PROBLEM DETAILS: Can you render the material from the line containing "783x819 pixels. How" through the end as a JSON list of strings, one string per line, leaving out blank lines?

*** RECORDED INFORMATION ***

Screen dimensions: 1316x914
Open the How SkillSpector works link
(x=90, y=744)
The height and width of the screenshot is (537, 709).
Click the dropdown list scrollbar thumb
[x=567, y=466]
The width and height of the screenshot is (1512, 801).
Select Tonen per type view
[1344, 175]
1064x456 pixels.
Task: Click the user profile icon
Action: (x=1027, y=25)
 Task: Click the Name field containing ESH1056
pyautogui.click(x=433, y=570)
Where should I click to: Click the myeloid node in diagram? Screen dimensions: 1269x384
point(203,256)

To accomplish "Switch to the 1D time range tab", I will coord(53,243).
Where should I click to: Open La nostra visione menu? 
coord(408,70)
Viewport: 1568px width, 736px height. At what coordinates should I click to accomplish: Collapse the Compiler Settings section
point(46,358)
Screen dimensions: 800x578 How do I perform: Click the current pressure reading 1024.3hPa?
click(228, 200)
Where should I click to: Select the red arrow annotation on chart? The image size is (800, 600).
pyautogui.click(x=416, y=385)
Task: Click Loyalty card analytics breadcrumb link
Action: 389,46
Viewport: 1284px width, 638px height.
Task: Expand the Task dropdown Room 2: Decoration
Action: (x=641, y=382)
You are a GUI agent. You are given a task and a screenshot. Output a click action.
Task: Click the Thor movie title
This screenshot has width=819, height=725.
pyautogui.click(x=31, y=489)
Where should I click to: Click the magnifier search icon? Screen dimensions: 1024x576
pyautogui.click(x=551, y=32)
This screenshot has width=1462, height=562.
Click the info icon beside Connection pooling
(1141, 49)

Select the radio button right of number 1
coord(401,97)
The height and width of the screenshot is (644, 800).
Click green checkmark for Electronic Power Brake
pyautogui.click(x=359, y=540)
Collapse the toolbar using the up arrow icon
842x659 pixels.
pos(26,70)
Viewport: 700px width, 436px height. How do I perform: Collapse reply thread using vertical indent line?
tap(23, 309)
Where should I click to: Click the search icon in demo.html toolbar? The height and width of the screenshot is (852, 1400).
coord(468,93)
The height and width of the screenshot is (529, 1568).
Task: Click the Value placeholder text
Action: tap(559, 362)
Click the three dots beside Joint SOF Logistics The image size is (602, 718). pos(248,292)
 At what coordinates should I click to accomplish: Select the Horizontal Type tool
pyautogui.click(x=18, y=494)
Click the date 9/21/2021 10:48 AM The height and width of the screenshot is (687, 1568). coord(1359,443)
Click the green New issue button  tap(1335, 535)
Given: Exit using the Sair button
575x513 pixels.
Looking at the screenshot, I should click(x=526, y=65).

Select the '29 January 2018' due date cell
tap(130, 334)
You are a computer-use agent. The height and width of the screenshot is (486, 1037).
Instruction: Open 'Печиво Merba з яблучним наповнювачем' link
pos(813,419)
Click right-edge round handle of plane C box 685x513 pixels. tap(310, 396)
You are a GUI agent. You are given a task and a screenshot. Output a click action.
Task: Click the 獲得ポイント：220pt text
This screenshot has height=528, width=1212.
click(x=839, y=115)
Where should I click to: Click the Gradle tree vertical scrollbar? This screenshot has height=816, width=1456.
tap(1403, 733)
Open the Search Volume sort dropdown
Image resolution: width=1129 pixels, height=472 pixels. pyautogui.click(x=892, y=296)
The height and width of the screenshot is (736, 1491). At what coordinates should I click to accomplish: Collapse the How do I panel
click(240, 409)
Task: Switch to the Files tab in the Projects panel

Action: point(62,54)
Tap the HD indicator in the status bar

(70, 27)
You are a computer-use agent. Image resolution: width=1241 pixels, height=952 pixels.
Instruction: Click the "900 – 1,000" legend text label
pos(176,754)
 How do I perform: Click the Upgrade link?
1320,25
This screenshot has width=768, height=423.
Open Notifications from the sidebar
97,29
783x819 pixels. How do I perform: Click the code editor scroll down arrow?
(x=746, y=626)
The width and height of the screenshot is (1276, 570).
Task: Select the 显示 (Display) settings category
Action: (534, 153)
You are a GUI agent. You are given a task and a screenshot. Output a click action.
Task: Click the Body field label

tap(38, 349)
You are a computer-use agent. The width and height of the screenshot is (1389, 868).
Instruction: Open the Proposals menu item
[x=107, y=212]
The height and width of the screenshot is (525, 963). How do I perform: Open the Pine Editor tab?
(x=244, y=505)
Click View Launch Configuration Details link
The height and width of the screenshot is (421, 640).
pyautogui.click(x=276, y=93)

***

WRITTEN ANSWER:
[
  "783x819 pixels. How do I perform: Click the code editor scroll down arrow?",
  "(x=746, y=626)",
  "The width and height of the screenshot is (1276, 570).",
  "Task: Select the 显示 (Display) settings category",
  "Action: (534, 153)",
  "You are a GUI agent. You are given a task and a screenshot. Output a click action.",
  "Task: Click the Body field label",
  "tap(38, 349)",
  "You are a computer-use agent. The width and height of the screenshot is (1389, 868).",
  "Instruction: Open the Proposals menu item",
  "[x=107, y=212]",
  "The height and width of the screenshot is (525, 963). How do I perform: Open the Pine Editor tab?",
  "(x=244, y=505)",
  "Click View Launch Configuration Details link",
  "The height and width of the screenshot is (421, 640).",
  "pyautogui.click(x=276, y=93)"
]